Source material.
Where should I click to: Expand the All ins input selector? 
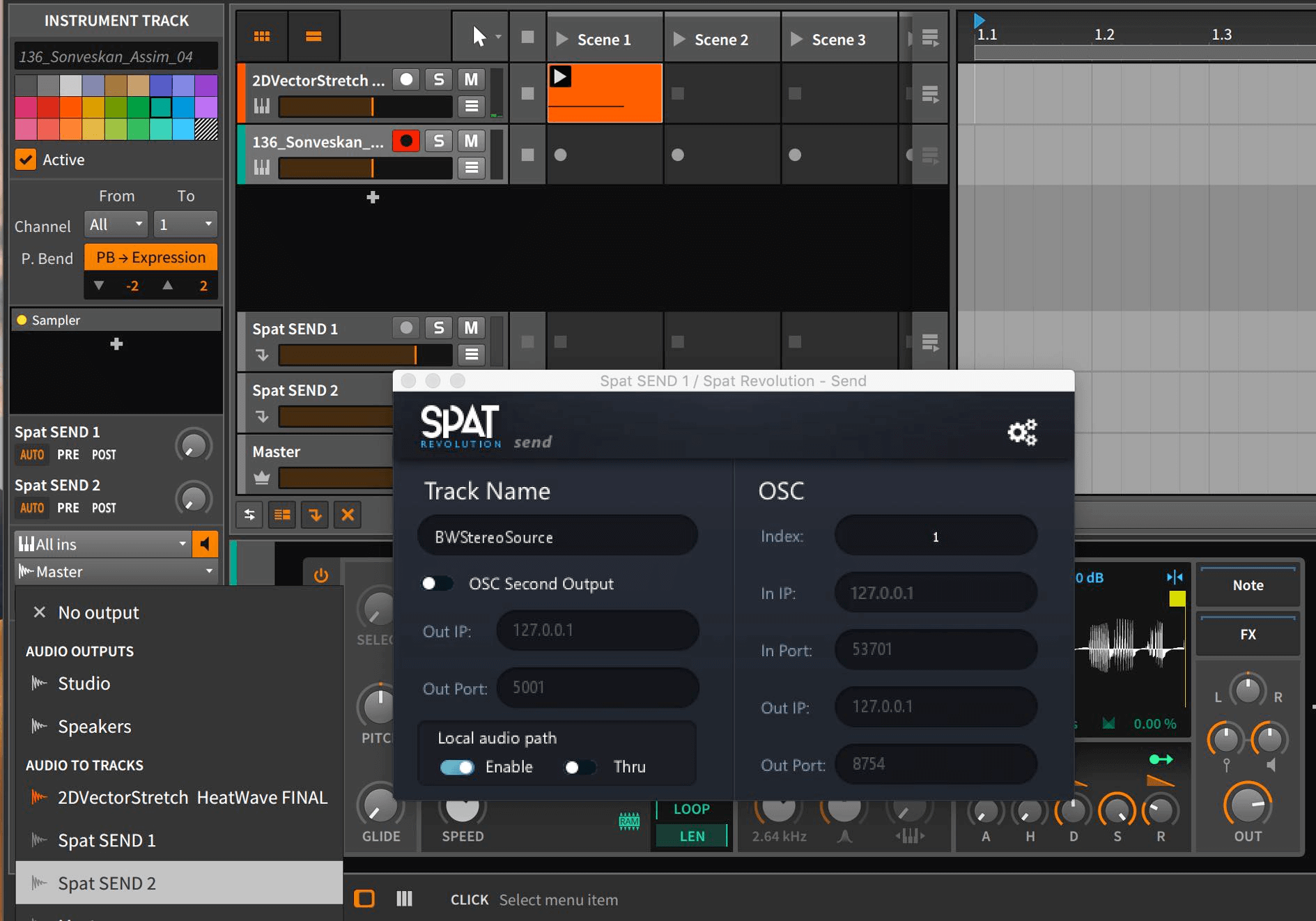tap(102, 544)
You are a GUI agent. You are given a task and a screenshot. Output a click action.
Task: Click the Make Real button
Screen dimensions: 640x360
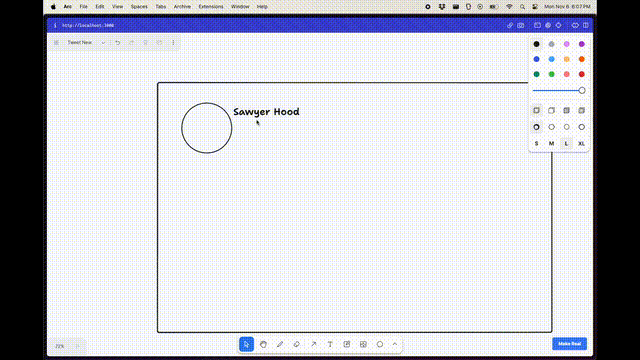(x=570, y=344)
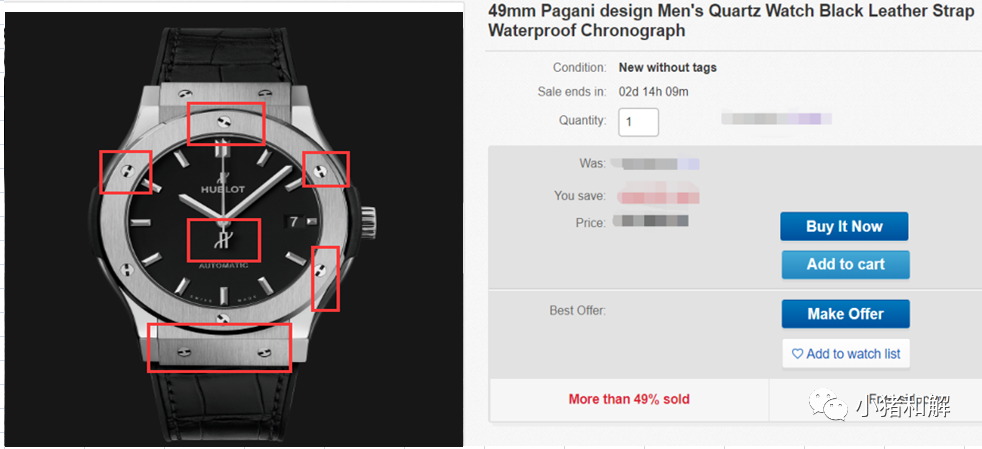Open the Make Offer button
Screen dimensions: 982x449
point(845,314)
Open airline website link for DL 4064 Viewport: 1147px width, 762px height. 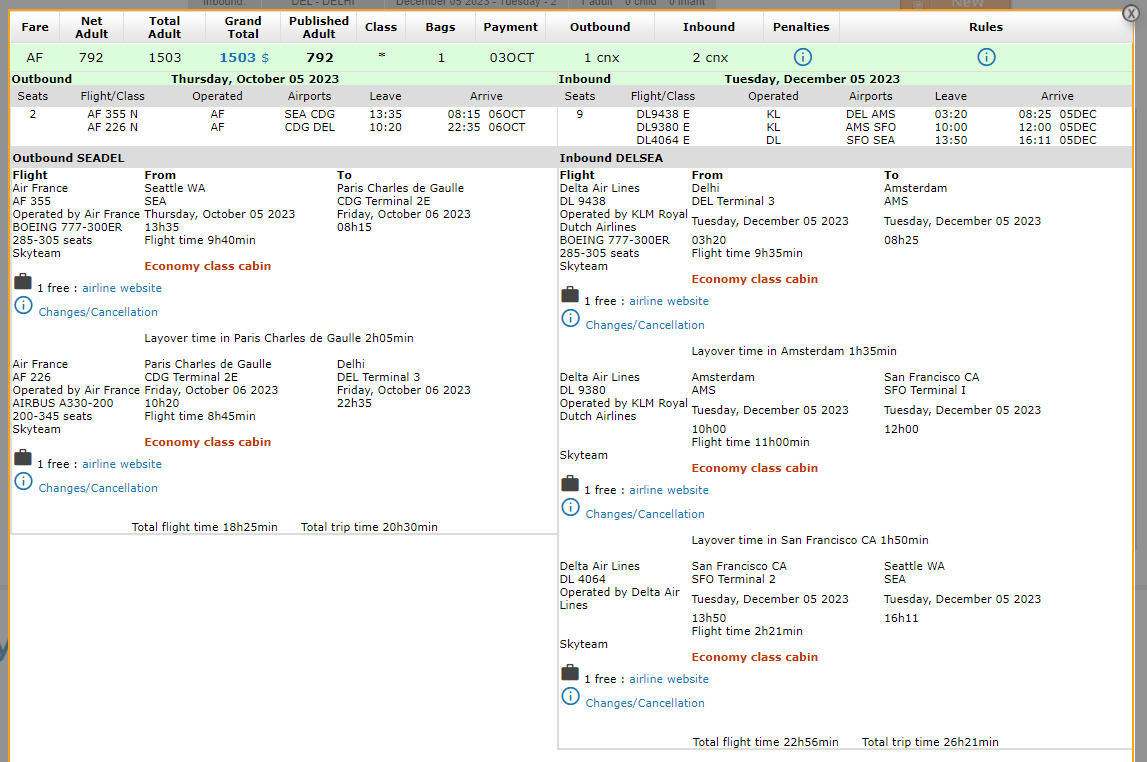[x=668, y=679]
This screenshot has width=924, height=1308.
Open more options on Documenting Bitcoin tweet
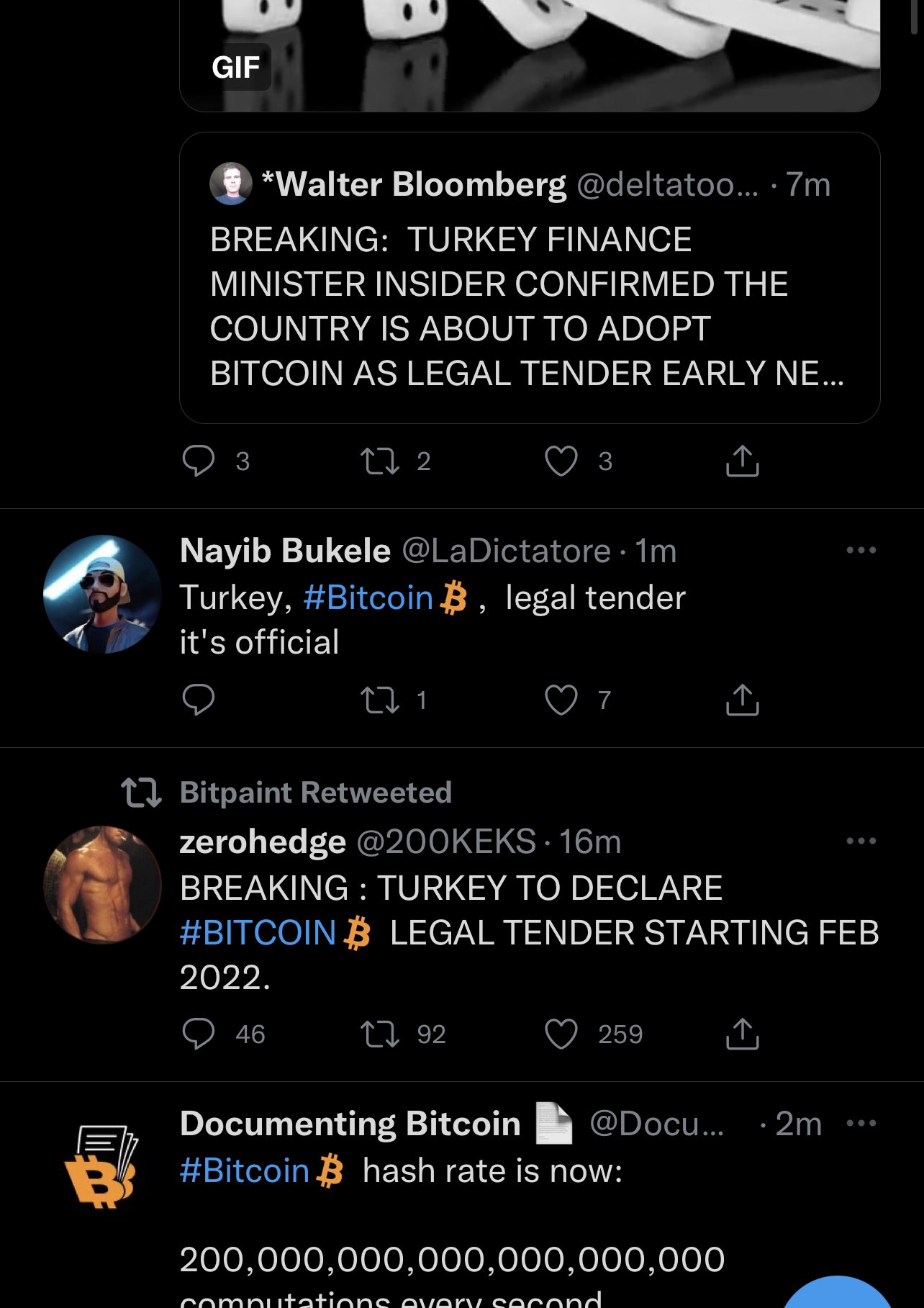pyautogui.click(x=861, y=1123)
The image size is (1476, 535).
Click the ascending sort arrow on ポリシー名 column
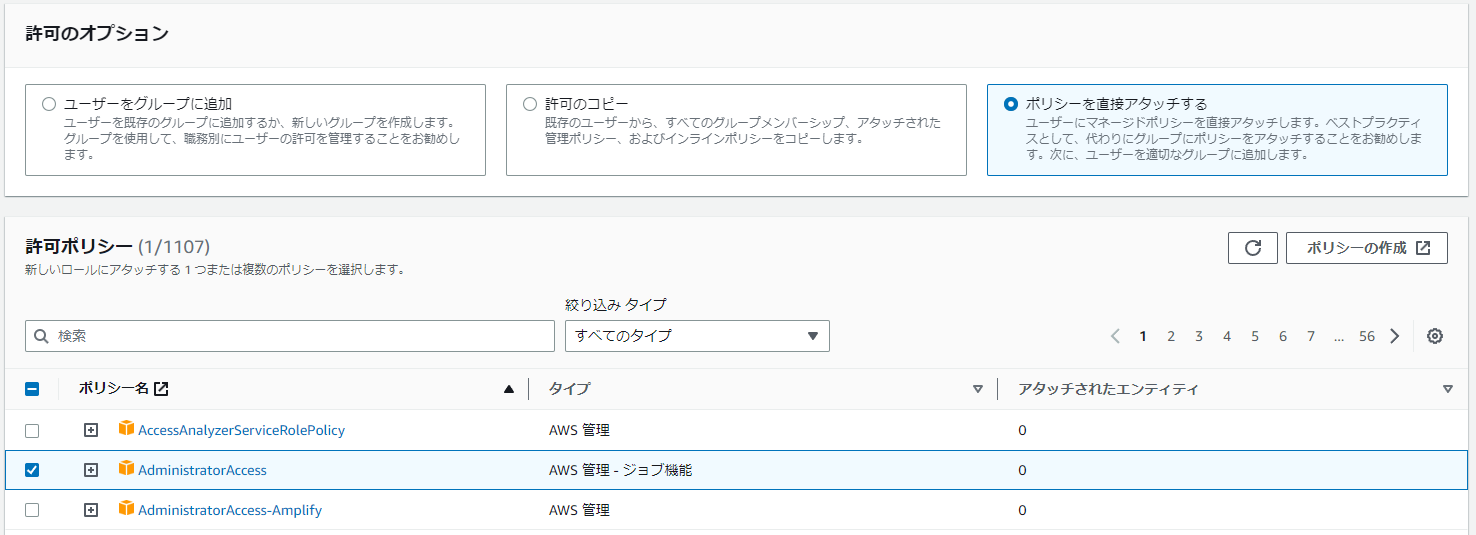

What to work on. Starting at the line where "This screenshot has width=924, height=1308." appears, restate every line through the end of the records above exactly, but omit the pictures.

Output of the task.
This screenshot has width=924, height=1308.
Open more options on Documenting Bitcoin tweet
pyautogui.click(x=861, y=1123)
The image size is (1476, 535).
Click the ascending sort arrow on ポリシー名 column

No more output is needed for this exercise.